Impeachment di Trump: The Donald ne uscirà indenne?

Al via il procedimento per l’impeachment di Trump. La seduta si apre con le immagini dello scorso 6 gennaio, con Capito Hill sotto assedio da parte di sostenitori del Tycoon.

A queste immagini seguono le parole di Donald Trump, sia quelle precedenti all’assalto in cui voleva difendere il suo posto “fino all’inferno”, sia quelle successive: “Vi amo, siete delle persone speciali” e “”Questo è quello che accade quando una vittoria a valanga viene scippata a dei grandi patrioti”.

Un mese fa, non ci fu nessuna condanna da parte dell’allora Presidente degli Stati Uniti. Sono quando fu costretto dalle circostanze, girò un video in cui sembrava condannare i gesti. In realtà i video erano 3, e in nessuno di questi era contenuta una netta condanna ai fatti.

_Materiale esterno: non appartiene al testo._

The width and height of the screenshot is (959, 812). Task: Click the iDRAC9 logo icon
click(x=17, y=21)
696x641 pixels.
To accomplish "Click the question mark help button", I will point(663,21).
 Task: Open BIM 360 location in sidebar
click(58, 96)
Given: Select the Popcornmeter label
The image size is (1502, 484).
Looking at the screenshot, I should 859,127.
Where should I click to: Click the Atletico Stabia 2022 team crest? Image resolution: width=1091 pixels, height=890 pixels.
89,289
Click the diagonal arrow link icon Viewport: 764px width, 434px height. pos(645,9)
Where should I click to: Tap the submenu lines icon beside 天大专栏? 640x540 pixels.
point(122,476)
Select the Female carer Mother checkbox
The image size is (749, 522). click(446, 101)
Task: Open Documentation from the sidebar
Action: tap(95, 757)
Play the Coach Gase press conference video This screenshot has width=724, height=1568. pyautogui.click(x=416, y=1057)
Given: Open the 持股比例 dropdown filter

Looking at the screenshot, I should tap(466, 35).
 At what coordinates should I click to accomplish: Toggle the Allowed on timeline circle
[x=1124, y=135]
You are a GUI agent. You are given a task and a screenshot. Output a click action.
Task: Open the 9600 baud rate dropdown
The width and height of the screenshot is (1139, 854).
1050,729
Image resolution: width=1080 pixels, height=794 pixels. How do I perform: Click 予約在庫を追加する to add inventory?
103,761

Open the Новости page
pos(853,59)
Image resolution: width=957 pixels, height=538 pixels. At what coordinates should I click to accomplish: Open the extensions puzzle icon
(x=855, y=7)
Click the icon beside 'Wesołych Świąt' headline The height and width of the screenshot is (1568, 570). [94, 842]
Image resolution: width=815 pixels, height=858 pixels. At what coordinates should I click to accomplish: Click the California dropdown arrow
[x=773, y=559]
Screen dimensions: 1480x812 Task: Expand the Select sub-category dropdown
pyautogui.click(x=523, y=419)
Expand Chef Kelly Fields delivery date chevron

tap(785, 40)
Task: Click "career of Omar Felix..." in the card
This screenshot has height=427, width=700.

Impeachment di Trump: i numeri sono dalla sua parte

Impeachment di Trump
Impeachment di Trump

Donald Trump non è affatto preoccupato. Nonostante da quando ha lasciato la Casa Bianca, non abbia fatto nessuna apparizione pubblica, sembra che il risultato dell’impeachment non lo preoccupi affatto. E i numeri gli danno ragione.

Per avere un esito positivo, servono 50 voti da parte dei repubblicani, e 45 votarono in maniera contraria sull’impeachment.

Stando a quanto si sa, i repubblicani che hanno votato con i democratici, ad oggi, sono 6 e tutti già nel mirino di The Donald, che avrebbe giurato vendetta nei loro confronti.

Voci di corridoio parlano di 22 senatori che potrebbero votare contro Trump, ma le incognite sono tante, come gli indecisi. In palio ci sono le poltrone, le elezioni di medio termine del 2022 che rimettono in gioco tutte le nomine, la paura di perdere il posto in Parlamento.

Per questo l’impeachment non preoccupa Trump, perché sa molto bene cosa c’è in gioco. E lo sanno anche i repubblicani.

Impeachment di Trump: avanti senza sosta.

Impeachment di Trump
Impeachment di Trump

Se Donald Trump dovesse uscire indenne, potrebbe presentarsi alle elezioni del 2024 e come abbiamo visto gode di un appoggio popolare molto ampio. Inoltre ha dimostrato di poter scatenare il suo personale esercito con delle semplici parole.

Il compito dell’accusa non è affatto semplice, per questo hanno deciso di andare avanti per tutto il week end negando anche la richiesta di uno degli avvocati di Trump di rispettare lo Sabbath.

L’accusa vuole giocare tutte le carte, batter il ferro finché è caldo e convincere gli indecisi a votare a loro favore. La strada al momento è tutta in salita.